Yes, the GPU executes all operations asynchronously, so you need to insert proper barriers for your benchmarks to be correct. Also, if you’re using Python 3, I’d recommend using time.perf_counter()
instead of time.time()
. Here’s a corrected script:
x = torch.cuda.FloatTensor(10000, 500).normal_()
w = torch.cuda.FloatTensor(200, 500).normal_()

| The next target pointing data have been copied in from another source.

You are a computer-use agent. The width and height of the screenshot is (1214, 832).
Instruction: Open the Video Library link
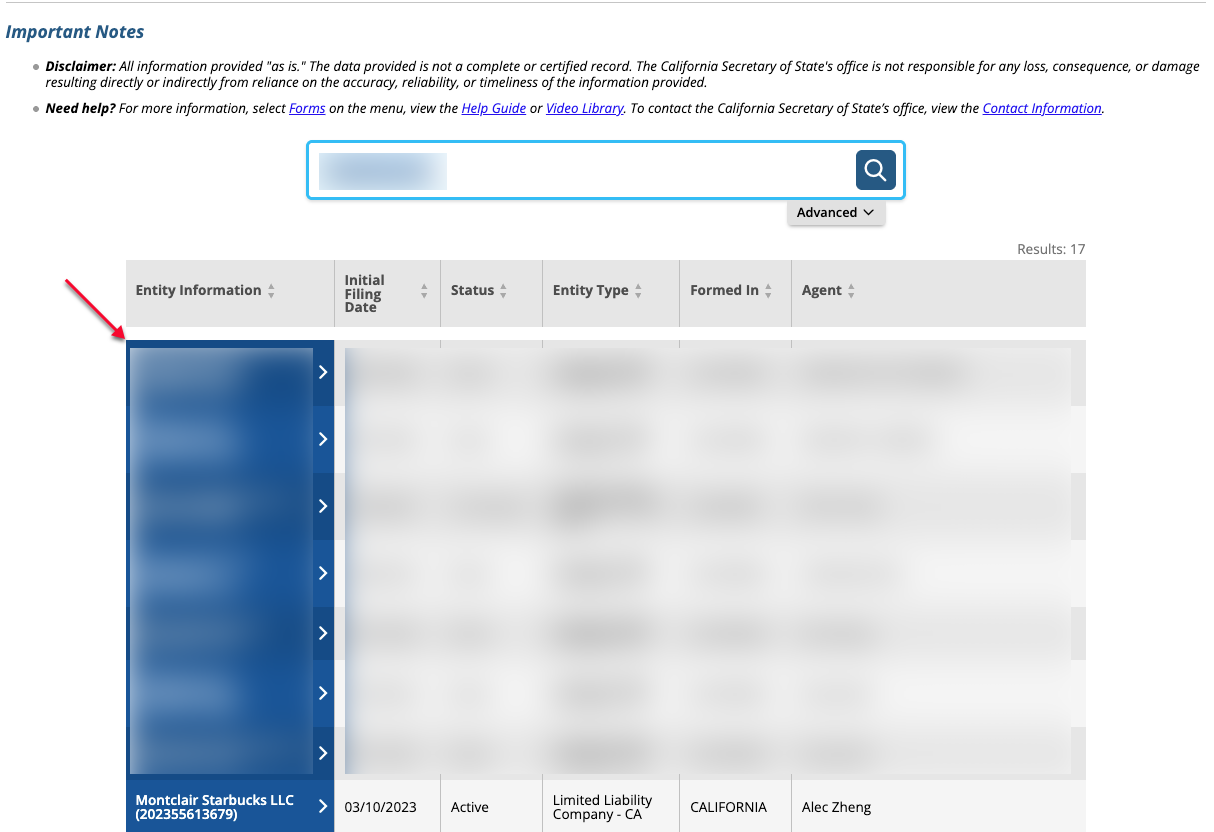click(x=585, y=108)
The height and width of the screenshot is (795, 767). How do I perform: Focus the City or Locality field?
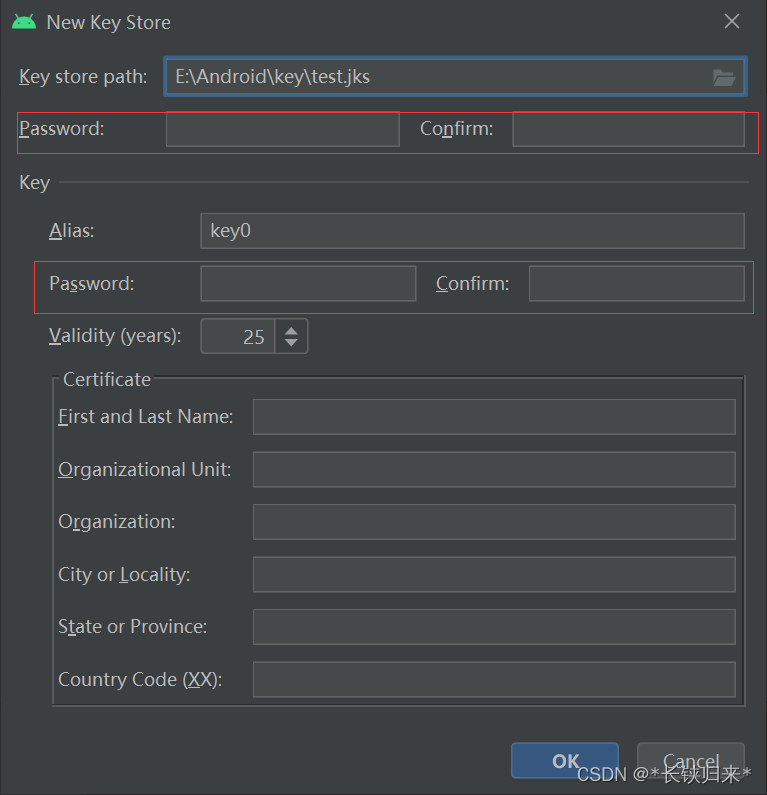coord(494,574)
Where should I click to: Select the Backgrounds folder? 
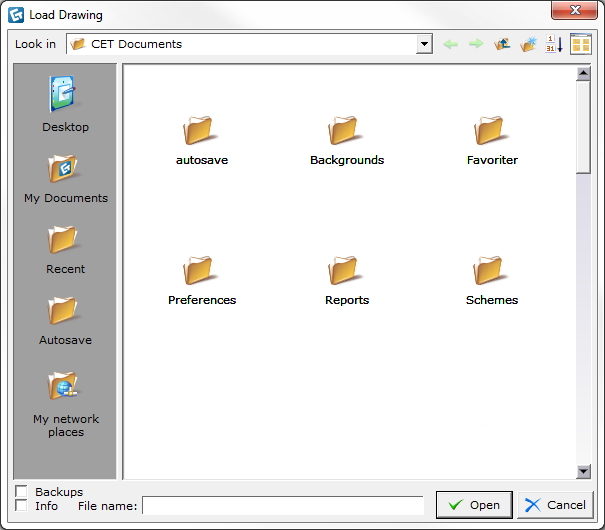(347, 141)
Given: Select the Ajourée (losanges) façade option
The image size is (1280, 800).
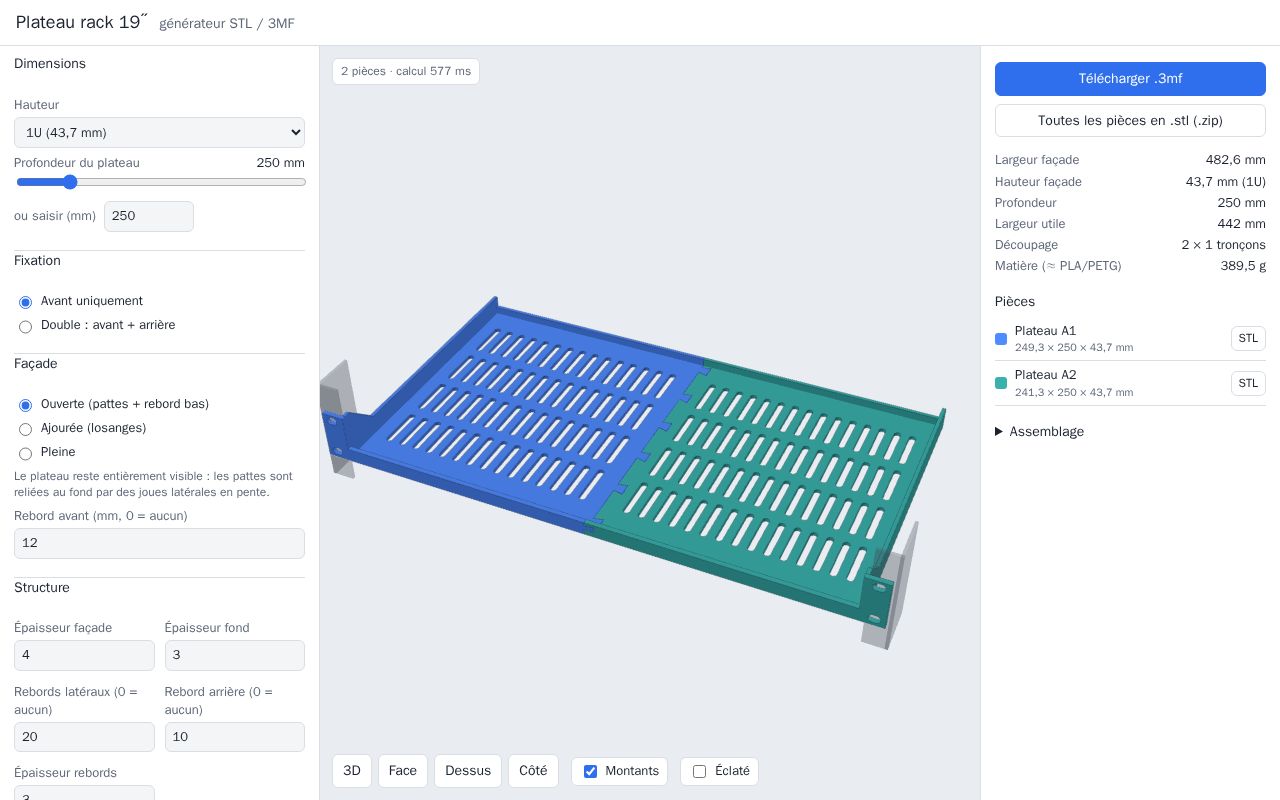Looking at the screenshot, I should tap(26, 429).
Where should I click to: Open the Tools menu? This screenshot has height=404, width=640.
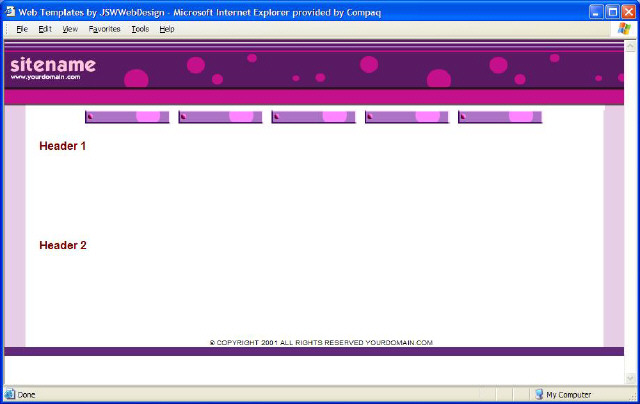[140, 29]
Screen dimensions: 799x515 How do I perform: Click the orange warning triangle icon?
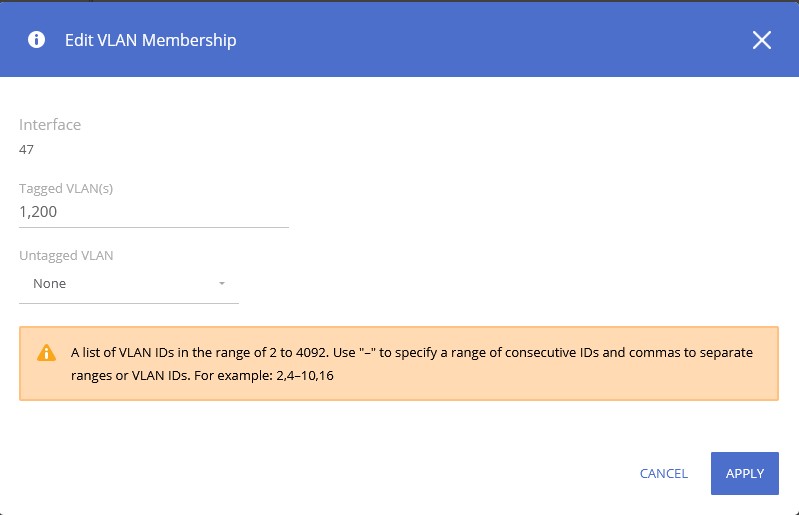coord(46,353)
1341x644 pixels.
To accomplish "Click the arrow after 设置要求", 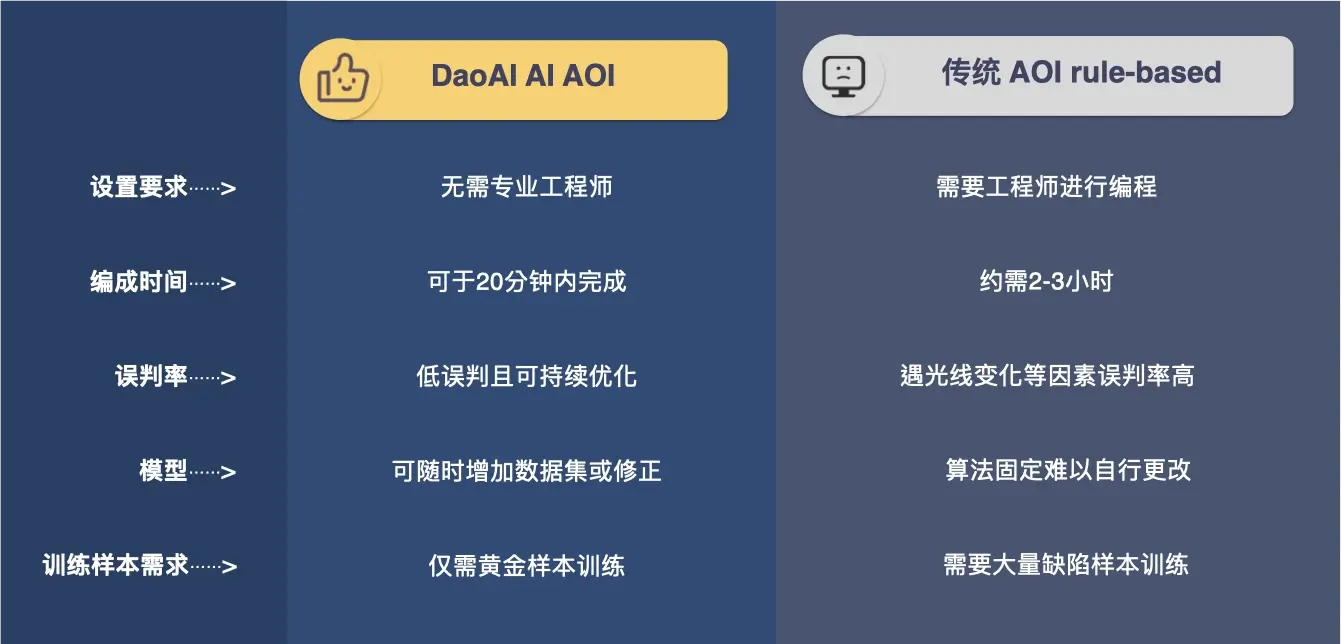I will tap(213, 188).
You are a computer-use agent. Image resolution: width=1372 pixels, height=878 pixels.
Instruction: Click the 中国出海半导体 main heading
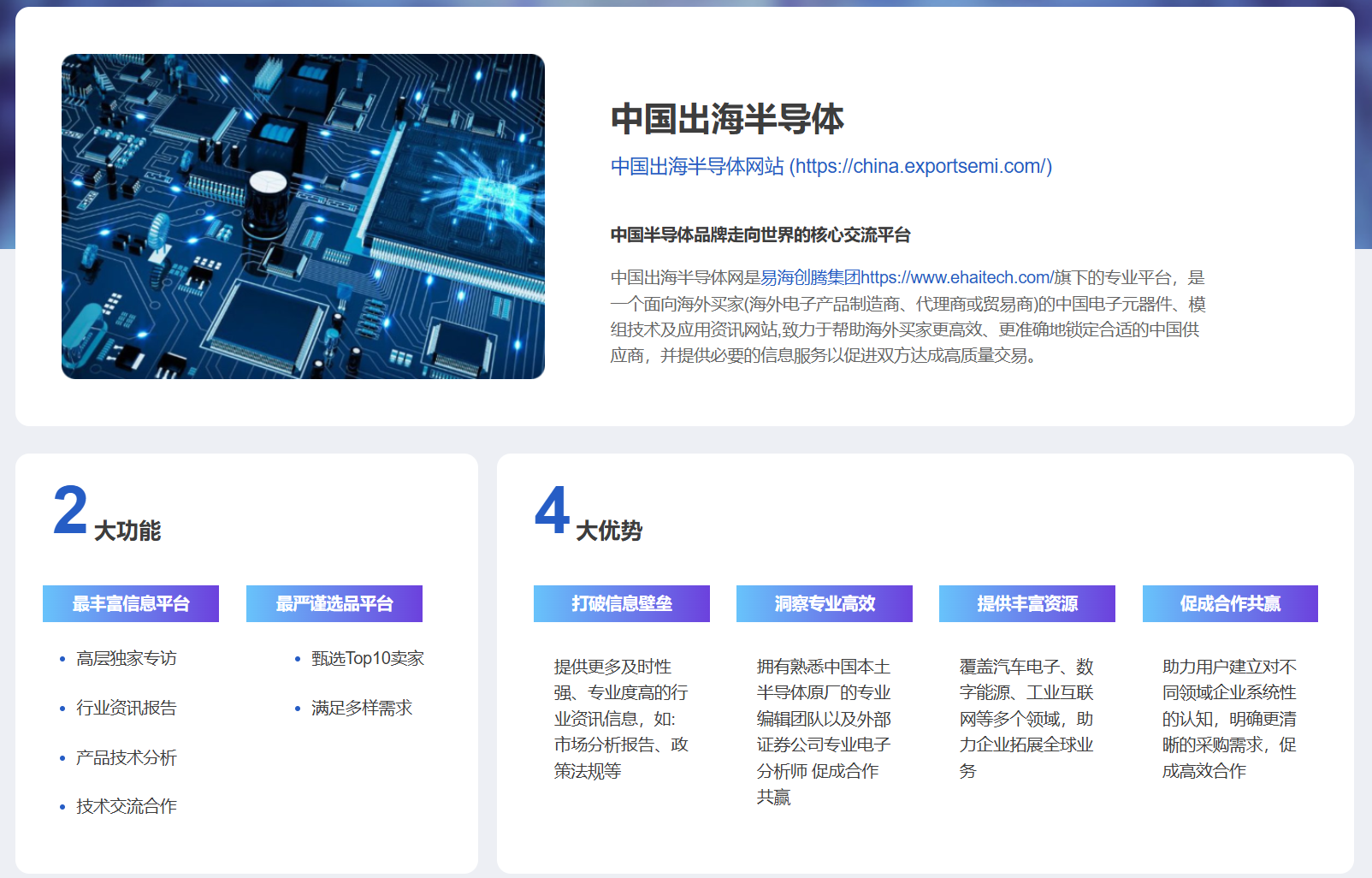(x=727, y=119)
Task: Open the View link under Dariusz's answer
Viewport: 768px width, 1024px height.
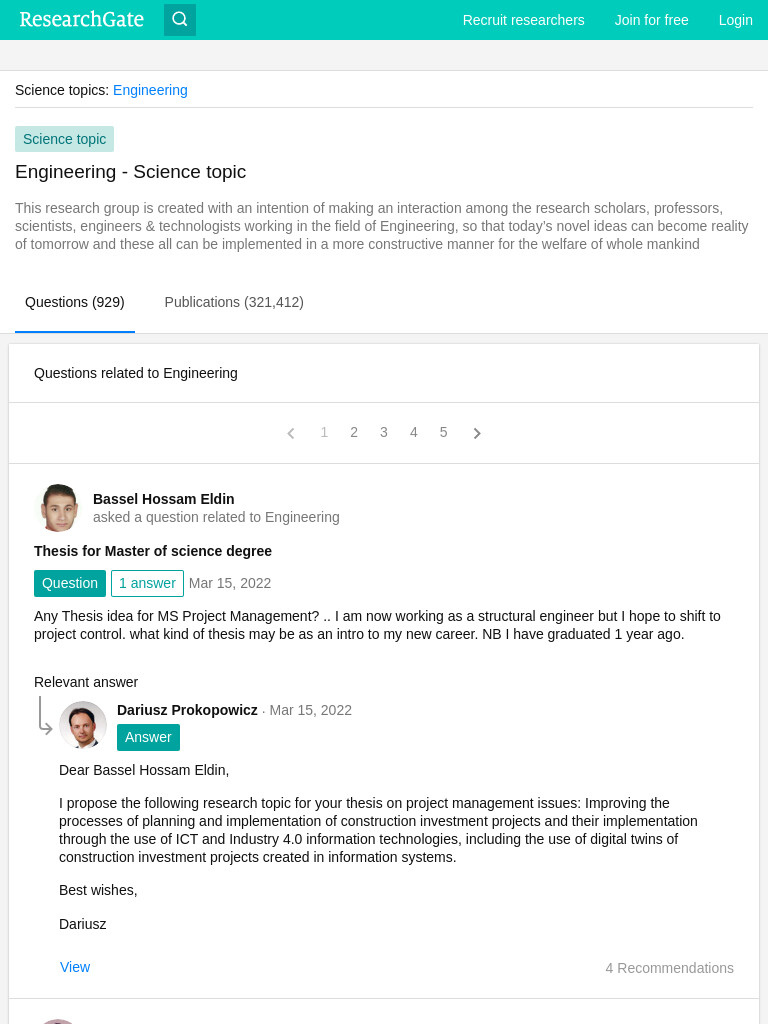Action: pyautogui.click(x=75, y=967)
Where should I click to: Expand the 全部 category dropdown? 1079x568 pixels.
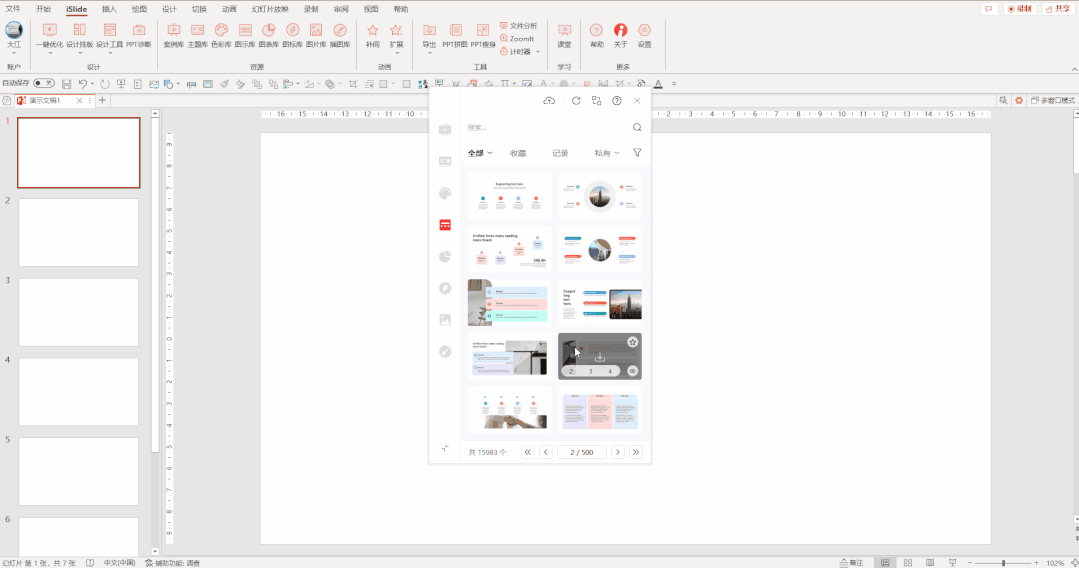click(x=480, y=153)
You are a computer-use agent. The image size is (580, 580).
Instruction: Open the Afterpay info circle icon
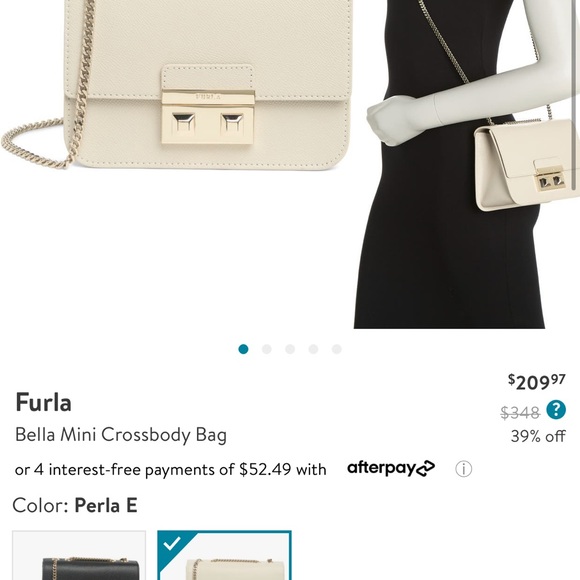click(463, 469)
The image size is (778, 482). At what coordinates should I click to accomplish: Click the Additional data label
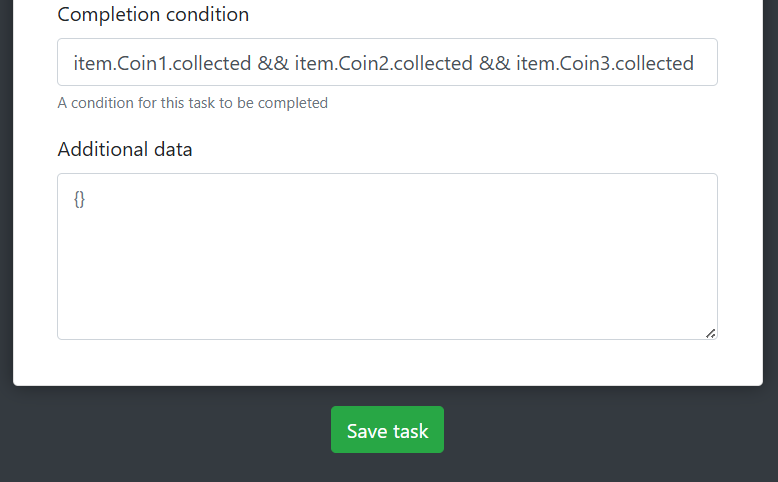[125, 150]
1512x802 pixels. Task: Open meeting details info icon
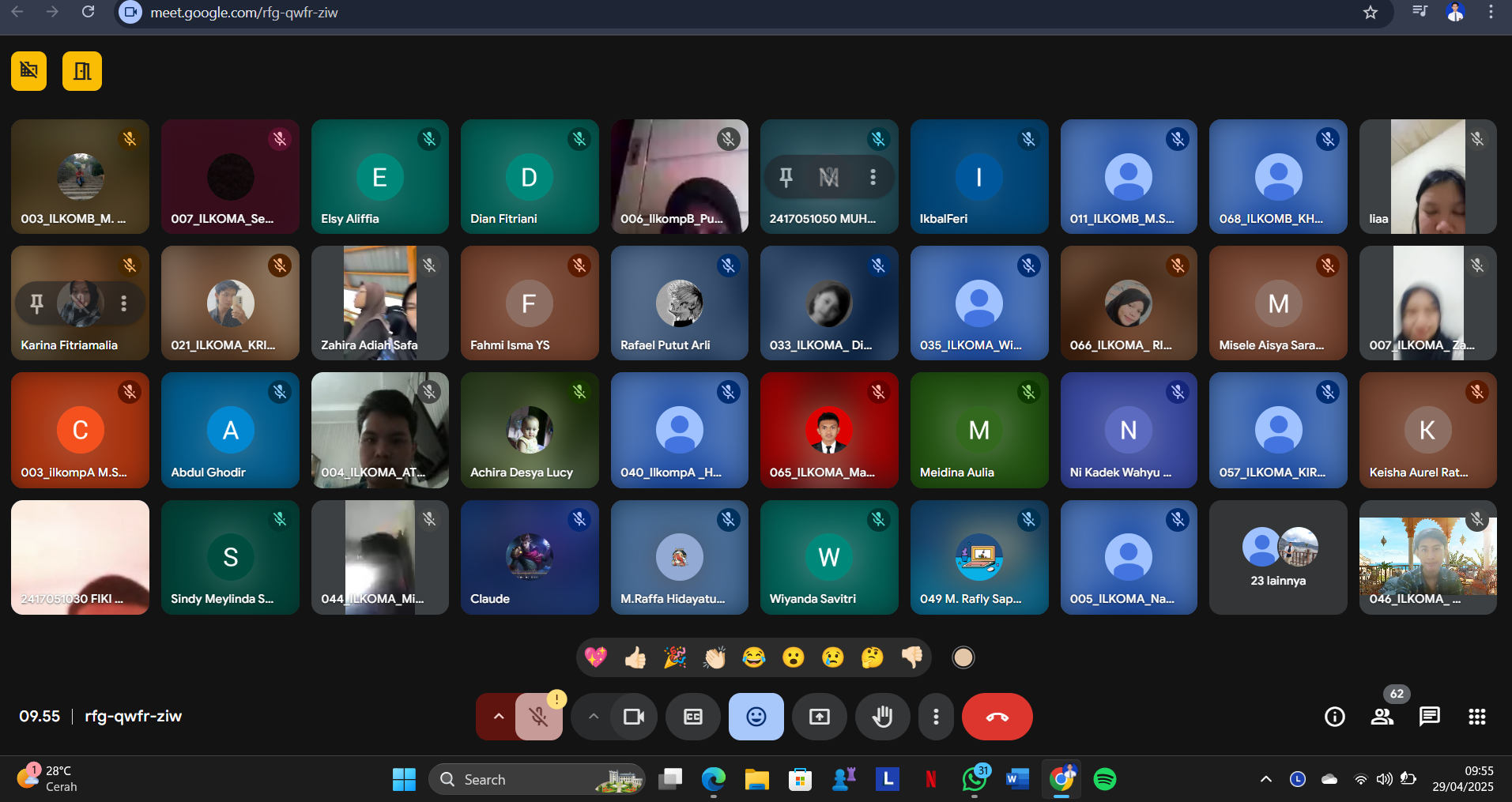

# ensure that context initialization and normal_() operations
# finish before you start measuring time
torch.cuda.synchronize()
torch.cuda.synchronize()
a = time.perf_counter()
y = x.mm(w.t())
torch.cuda.synchronize() # wait for mm to finish
b = time.perf_counter()
print('batch GPU {:.02e}s'.format(b - a))
a = time.perf_counter()
y = x.mm(w.t())
torch.cuda.synchronize() # wait for mm to finish
b = time.perf_counter()
print('batch GPU {:.02e}s'.format(b - a))
That said, it still gives me some weird results. Even with proper synchronization, running this timing block in a loop gives me:
batch GPU 1.64e-01s
batch GPU 1.25e-03s
batch GPU 7.01e-04s
batch GPU 6.96e-04s
batch GPU 6.94e-04s
@ngimel any ideas what might be causing it?